Salah satu korban selamat, Khair al-Sayyed Jabara, mengatakan dirinya bersama sejumlah penambang lainnya berusaha menggali reruntuhan sepanjang malam menggunakan peralatan yang mereka miliki.
"Kita tidak tahu berapa banyak lagi yang masih berada di dalam," katanya kepada AFP, Rabu.
Menurut Jabara, alat berat sangat dibutuhkan untuk mempercepat proses pencarian dan penyelamatan para penambang yang masih terjebak.
Penambang lainnya, Amin Suleiman, menyoroti kondisi lubang tambang yang saling berdekatan. Menurut dia, ketika satu lubang runtuh, kondisi tersebut dapat memengaruhi lubang di sebelahnya.

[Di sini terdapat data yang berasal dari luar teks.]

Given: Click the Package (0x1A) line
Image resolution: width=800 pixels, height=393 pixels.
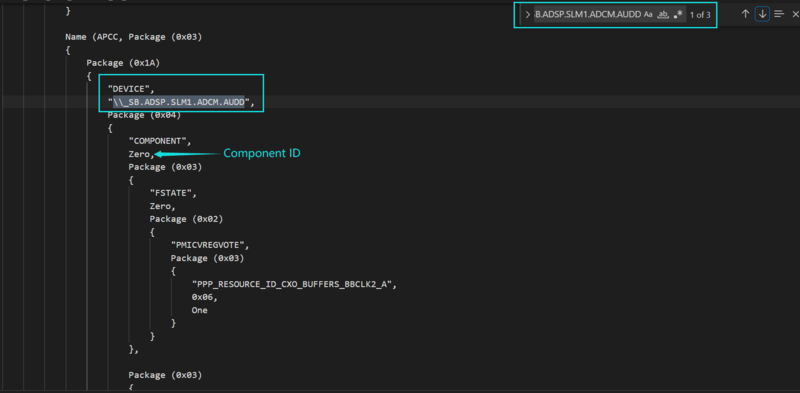Looking at the screenshot, I should point(124,63).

Sumber-sumber lokal mengatakan kepada Reuters bahwa tingginya jumlah korban jiwa diduga berkaitan dengan minimnya prosedur keselamatan dan peralatan penyelamatan di lokasi pertambangan.
Jaringan Dokter Sudan, kelompok medis yang berbasis di Khartoum, menyebut proses pencarian masih berlangsung. Kelompok tersebut memperingatkan jumlah korban tewas masih dapat bertambah karena lokasi tambang tidak dilengkapi perlindungan dasar yang memadai bagi para pekerja.